Work to do: Arrange the material as a Markdown table with the columns Row and Line, starting with the line that contains "Given: Open the GoTo step type dropdown" and going on through the line that contains "Looking at the". Skip blank lines and leave out the pictures.
## start Task inputs
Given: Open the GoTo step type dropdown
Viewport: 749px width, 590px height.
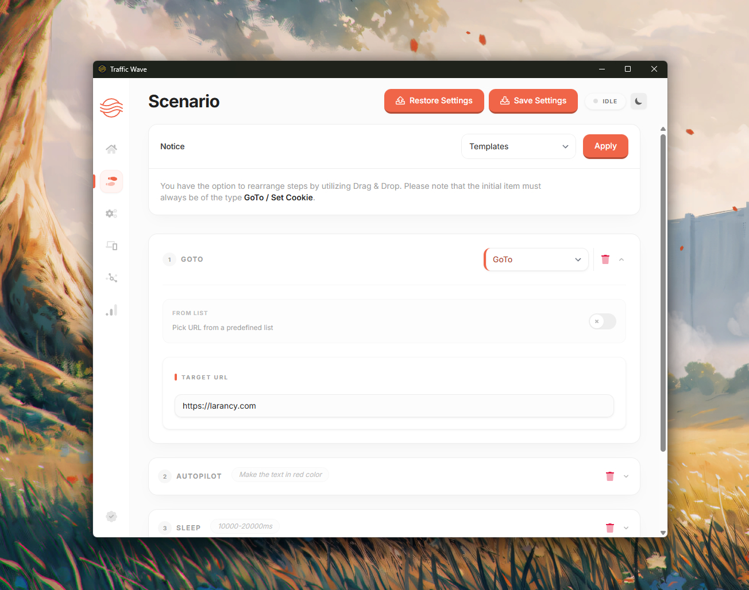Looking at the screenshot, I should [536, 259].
## end Task inputs
## start Task inputs
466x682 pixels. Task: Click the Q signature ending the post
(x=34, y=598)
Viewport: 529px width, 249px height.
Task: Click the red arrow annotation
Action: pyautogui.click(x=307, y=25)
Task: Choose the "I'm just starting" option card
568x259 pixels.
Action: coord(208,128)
## end Task inputs
Response to the exercise:
| Row | Line |
|---|---|
| 1 | Given: Open the GoTo step type dropdown |
| 2 | Viewport: 749px width, 590px height. |
| 3 | Looking at the screenshot, I should [536, 259]. |